As promised, this blog post contains reference materials from my co-facilitated workshop on the critically (re)writing narratives active-learning assignment. Your patience with my posting is appreciated. As we mentioned, we plan to turn this work into an article, so please only use these materials for teaching purposes:

Critically (Re)Writing Narratives Support

Thank you first and foremost to my co-facilitator, Alex Kreidenweis, whose University of Connecticut International Relations course first inspired us to develop this assignment. Secondly, thank you to all of our fellow educators who participated in the session. I recognize that it’s not often you get put back in the position of an undergraduate. However, your great senses or humor and willingness to have a little fun made this workshop a joy to lead. I will forever remember the activist cats and mice, and the on-point political cat puns that came from your spirited, creative retelling of “Larry the Downing Street cat throws diplomatic shade under Trump’s limo” ( It’s my hope that your students will find this activity just as enjoyable and useful if you choose to include it in the critical literacy section of the next course you teach. Most of all, I hope it helps you communicate core expectations while building classroom community.

Beyond this workshop, I was honored to chair one of the conference’s first panels. It was wonderful to see the variety of approaches to active learning that are helping IR students engage with the global politics in meaningful, academically rigorous, and simultaneously career-relevant ways. The highlight of the conference for me was a paper delivered in that panel by a team from the University of Exeter, a faculty member and three of his impressively poised students speaking together about their course journey. The honest, constructive feedback offered by these students was valued more than I expect that they knew. A thought worth sharing  came from one of these students in the Q&A. He reminded us, in his own words, how important it is to speak with our students about learning objectives and how our activities help attain and/or assess them. He emphasized that students appreciate this clear communication, and it helps keep them motivated to work hard in the course. *If any administrators from Exeter happen to see this post, please be sure to keep this course running. It’s an amazing, innovative course that I am confident has challenged these students intellectually and will help them get jobs after graduation.

Finally, the round-table that I most enjoyed was the discussion about supporting first-year student success. (I’m sure none of my colleagues who know me well will be surprised that I gravitated toward this topic.) What I took away from this was a strong sense of gratitude for the variety of professionals who support students holistically at my institution, and others like it. For example, I have learned so much and been able to help my students grow more than I could have alone through my work with colleagues specializing in career development, community service, residential life, outdoor leadership development, and beyond.
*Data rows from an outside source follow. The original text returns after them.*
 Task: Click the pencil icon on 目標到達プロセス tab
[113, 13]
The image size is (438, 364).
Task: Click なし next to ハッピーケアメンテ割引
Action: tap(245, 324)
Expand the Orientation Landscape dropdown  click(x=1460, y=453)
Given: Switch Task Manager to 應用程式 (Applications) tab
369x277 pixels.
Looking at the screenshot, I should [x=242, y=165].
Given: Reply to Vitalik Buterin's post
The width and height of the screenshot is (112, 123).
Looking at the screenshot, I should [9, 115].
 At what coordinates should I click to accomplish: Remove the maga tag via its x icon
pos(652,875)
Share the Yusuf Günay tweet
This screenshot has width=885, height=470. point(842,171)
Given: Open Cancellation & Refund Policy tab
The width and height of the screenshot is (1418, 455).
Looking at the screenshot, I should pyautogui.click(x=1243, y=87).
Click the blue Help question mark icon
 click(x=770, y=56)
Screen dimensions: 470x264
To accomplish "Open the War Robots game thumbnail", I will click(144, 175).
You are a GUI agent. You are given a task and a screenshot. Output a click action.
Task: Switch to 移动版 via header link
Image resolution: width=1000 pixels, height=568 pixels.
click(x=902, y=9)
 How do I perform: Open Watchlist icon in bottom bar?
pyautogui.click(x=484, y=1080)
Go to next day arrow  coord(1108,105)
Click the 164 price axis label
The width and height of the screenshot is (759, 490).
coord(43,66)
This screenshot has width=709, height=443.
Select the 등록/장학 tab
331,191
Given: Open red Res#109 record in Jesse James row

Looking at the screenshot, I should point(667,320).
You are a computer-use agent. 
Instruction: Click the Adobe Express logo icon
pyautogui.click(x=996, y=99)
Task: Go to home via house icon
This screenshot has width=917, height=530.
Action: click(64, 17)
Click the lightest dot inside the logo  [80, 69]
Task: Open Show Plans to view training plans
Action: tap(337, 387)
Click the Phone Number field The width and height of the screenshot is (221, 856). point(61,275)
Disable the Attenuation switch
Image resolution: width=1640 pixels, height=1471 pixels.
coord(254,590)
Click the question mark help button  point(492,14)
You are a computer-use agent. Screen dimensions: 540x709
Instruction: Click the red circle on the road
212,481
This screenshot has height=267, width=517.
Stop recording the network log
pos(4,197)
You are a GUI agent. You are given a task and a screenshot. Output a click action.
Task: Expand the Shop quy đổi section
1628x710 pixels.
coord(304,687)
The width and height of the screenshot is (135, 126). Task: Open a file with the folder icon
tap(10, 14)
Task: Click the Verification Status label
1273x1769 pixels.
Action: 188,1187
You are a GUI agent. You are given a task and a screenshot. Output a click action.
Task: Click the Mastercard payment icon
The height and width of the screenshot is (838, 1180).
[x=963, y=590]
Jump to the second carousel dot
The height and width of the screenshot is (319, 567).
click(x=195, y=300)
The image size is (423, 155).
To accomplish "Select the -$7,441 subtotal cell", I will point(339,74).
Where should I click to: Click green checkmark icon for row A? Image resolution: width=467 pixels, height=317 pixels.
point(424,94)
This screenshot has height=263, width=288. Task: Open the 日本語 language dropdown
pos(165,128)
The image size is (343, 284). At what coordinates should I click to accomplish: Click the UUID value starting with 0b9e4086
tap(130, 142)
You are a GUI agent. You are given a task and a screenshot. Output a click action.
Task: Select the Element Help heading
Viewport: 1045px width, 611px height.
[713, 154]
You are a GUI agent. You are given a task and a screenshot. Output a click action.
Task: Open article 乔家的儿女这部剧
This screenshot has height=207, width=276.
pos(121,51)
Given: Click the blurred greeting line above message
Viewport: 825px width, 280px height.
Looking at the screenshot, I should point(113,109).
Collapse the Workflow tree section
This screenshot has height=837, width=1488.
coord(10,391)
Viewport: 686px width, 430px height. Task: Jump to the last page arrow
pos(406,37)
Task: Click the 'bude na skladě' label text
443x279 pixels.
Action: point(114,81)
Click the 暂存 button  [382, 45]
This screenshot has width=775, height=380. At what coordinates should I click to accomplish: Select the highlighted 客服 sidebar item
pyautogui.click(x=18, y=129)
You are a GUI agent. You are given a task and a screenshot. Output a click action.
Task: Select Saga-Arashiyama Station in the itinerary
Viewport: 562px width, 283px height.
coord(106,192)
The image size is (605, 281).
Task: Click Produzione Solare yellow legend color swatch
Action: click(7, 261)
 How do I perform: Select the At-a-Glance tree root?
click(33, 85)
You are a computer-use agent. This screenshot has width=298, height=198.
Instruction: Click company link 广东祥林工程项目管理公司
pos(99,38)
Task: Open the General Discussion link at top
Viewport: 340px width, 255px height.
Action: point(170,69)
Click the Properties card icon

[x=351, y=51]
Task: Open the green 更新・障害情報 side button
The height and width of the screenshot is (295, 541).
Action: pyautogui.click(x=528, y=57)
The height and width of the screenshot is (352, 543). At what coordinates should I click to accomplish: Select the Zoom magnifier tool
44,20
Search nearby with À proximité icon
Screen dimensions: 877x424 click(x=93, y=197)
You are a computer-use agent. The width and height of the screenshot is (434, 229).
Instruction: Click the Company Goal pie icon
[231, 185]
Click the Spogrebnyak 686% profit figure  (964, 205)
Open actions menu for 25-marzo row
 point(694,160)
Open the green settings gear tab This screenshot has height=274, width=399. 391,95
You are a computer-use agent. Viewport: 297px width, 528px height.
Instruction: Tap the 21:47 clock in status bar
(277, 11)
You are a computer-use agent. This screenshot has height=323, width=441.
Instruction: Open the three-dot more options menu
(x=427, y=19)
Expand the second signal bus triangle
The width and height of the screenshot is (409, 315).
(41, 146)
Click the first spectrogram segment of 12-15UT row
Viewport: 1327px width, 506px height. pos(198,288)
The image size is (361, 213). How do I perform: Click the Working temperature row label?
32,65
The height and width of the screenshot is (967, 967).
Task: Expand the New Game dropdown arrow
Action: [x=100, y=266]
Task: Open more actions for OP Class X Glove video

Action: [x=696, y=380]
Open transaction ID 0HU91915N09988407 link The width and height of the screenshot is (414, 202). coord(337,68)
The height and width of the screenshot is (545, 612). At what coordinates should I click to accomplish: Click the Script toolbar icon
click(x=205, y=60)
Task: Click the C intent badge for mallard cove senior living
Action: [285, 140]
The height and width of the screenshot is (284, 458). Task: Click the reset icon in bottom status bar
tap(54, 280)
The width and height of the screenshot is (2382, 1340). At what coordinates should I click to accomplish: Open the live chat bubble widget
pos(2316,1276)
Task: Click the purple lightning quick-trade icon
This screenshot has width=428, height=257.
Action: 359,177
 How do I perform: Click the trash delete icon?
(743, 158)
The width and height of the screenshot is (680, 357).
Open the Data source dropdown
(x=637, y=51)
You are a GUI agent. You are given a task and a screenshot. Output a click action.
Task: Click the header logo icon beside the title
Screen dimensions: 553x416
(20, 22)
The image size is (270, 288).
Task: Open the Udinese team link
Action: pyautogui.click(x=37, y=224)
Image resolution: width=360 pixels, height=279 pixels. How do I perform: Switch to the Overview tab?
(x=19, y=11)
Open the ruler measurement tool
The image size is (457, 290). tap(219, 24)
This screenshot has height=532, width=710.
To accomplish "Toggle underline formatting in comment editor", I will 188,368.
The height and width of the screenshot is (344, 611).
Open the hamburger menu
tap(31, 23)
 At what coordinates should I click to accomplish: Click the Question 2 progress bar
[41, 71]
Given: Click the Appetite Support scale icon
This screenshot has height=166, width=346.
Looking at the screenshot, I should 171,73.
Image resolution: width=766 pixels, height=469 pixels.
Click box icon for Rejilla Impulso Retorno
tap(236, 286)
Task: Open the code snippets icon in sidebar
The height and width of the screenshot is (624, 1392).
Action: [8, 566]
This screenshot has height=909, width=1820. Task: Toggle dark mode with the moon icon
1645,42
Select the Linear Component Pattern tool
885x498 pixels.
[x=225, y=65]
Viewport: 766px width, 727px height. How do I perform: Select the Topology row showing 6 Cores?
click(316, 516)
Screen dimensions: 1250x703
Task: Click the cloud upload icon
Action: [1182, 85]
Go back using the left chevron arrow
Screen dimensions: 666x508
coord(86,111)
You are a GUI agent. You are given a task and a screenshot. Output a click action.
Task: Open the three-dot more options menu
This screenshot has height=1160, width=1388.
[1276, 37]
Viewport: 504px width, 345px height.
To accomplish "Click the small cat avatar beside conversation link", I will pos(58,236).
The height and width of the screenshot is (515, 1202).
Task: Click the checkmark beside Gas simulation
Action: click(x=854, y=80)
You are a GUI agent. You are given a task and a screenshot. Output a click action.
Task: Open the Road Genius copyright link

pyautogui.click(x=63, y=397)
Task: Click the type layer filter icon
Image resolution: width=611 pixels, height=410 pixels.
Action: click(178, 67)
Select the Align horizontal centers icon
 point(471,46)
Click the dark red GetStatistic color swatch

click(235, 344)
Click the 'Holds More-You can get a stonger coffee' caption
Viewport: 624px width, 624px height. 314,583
In this round-table discussion, I reflected on how special these opportunities for collaboration have been for me. The support I was able to provide for my learning community students, for example, was something that many faculty in the room couldn’t imaging providing because they don’t have that kind of diversely-trained team around them. 

Cheers to you from Brighton, UK. I look forward to returning to Connecticut soon and using what I learned from the conference to prepare for my fall First-Year Writing course, “The Politics of Writing and Writing about Politics.”